Use this page to launch, monitor, and checkpoint training runs with consistent settings. Prerequisites: prepared dataset and metadata from Data Pipeline.

Command(s)

Reference training command:

python train.py --config configs/base/base.toml --tokenizer char --max-iters 5000

Device override examples:

python train.py --config configs/base/base.toml --tokenizer char --max-iters 5000 --device cpu
python train.py --config configs/base/base.toml --tokenizer char --max-iters 5000 --device cuda

train.py flags:

--config: TOML preset path (CONFIG_EXAMPLE = configs/base/base.toml)
--max-iters: runtime override for total iterations
--device: cpu or cuda
--tokenizer: char or bpe

Precision and Gradient Accumulation

Configure these in [training]:

grad_accum_steps: gradient accumulation factor (default 1)
precision: fp32 (default), fp16, or bf16

effective_batch_size = batch_size * grad_accum_steps

Mixed precision is enabled only when device = "cuda" and precision != "fp32". On CPU, training falls back to fp32.

RTX 4060 example:

[training]
batch_size = 8
grad_accum_steps = 4
precision = "fp16"

Best Checkpoint & Early Stopping

save_best saves checkpoints/ckpt_best.pt whenever validation loss improves by at least early_stopping_min_delta.
early_stopping is disabled by default.
early_stopping_patience counts evaluation rounds without sufficient validation improvement.
early_stopping_min_delta defines the minimum improvement threshold on val_loss.

[training]
early_stopping = true
early_stopping_patience = 3
early_stopping_min_delta = 0.001
save_best = true

`data_format` and Metadata Mapping

Training mode	Config value	Data artifacts expected	Metadata path
Text pipeline	`training.data_format = "txt"`	`data/processed/train.txt` + `data/processed/val.txt` (or `.npy`)	`data/processed/meta.json` (`META_TXT`)
Binary pipeline	`training.data_format = "bin"`	`data/train.bin` + `data/val.bin`	`data/meta.json` (`META_BIN`)

Note

For binary mode, if data.processed_dir points to data/processed, train.py automatically checks the parent directory (data/) for train.bin and val.bin.

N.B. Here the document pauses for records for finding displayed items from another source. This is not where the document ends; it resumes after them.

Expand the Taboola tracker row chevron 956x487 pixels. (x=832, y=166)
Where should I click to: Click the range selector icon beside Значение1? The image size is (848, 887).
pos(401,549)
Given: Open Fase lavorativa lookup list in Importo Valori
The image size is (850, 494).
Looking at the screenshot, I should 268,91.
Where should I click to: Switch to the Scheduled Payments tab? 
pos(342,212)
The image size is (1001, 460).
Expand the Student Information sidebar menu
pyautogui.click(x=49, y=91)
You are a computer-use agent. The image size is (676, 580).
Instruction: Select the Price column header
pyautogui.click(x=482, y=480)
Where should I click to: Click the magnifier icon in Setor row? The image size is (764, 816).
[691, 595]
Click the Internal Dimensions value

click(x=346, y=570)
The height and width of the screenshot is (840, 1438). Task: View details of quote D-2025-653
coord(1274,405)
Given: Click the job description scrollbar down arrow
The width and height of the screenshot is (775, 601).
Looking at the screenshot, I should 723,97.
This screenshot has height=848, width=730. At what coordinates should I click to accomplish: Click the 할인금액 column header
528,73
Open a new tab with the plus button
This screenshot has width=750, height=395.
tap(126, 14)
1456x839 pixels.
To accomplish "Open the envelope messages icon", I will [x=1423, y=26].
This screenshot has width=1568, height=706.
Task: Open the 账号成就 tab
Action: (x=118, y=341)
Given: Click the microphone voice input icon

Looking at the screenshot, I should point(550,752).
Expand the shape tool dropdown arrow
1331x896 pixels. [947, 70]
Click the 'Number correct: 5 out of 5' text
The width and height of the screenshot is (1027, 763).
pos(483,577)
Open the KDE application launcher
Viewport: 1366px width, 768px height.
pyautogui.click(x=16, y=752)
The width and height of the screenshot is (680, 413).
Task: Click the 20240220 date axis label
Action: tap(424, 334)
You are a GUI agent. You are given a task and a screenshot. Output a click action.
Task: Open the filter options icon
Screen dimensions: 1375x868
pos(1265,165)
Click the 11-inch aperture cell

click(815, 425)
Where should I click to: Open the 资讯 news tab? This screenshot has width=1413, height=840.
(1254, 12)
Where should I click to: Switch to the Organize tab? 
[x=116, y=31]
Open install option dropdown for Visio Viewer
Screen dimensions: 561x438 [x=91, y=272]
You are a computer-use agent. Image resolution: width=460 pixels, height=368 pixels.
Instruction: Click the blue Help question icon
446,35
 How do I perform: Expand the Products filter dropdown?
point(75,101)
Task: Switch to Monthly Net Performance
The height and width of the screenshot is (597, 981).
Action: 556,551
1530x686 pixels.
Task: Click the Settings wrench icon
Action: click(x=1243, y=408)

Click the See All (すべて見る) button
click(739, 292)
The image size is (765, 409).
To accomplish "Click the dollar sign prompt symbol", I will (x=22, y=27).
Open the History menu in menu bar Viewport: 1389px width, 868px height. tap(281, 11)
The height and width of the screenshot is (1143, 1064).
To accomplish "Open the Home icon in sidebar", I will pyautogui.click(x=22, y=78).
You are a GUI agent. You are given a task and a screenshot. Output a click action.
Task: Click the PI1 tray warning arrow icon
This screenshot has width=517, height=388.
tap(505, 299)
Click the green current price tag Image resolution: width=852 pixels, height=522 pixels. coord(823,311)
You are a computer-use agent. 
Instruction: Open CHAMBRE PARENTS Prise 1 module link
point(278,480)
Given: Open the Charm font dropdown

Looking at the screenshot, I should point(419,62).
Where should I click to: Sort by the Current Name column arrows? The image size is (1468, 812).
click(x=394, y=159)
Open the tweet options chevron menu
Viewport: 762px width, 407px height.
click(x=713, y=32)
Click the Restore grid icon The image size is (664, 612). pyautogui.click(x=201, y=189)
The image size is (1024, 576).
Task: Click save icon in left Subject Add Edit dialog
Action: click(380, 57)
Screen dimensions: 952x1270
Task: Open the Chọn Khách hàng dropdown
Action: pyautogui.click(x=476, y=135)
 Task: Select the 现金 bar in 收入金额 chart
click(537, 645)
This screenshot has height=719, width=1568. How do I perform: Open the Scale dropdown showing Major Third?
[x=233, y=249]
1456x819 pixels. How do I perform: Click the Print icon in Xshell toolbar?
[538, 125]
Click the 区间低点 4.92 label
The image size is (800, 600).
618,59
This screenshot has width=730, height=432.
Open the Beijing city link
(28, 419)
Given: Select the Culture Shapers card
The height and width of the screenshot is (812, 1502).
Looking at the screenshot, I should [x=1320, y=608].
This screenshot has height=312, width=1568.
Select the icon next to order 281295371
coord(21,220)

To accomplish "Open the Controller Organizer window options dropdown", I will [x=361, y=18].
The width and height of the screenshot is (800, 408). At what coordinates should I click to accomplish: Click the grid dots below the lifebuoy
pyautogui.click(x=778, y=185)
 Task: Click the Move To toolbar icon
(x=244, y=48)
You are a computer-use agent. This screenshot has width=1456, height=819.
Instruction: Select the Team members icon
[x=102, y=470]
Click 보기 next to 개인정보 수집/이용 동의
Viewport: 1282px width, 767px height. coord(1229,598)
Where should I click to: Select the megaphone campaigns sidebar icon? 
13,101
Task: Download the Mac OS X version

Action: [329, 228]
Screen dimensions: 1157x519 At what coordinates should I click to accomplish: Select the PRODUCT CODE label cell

Checkpointing and Resume Behavior

Produced during training:

checkpoints/ckpt_last.pt (CHECKPOINT)
checkpoints/ckpt_best.pt (when save_best = true)
checkpoints/train_log.json

Warning

Native resume-from-checkpoint is not implemented in train.py yet. ckpt_last.pt is for inference/export compatibility and state inspection, not automatic continuation.

Common Errors

Binary shards missing: see Binary shards not found.
Metadata path mismatch: see Meta path mismatch.
Vocab inference failure: see Char vocab missing.
CUDA fallback warning: see CUDA not detected.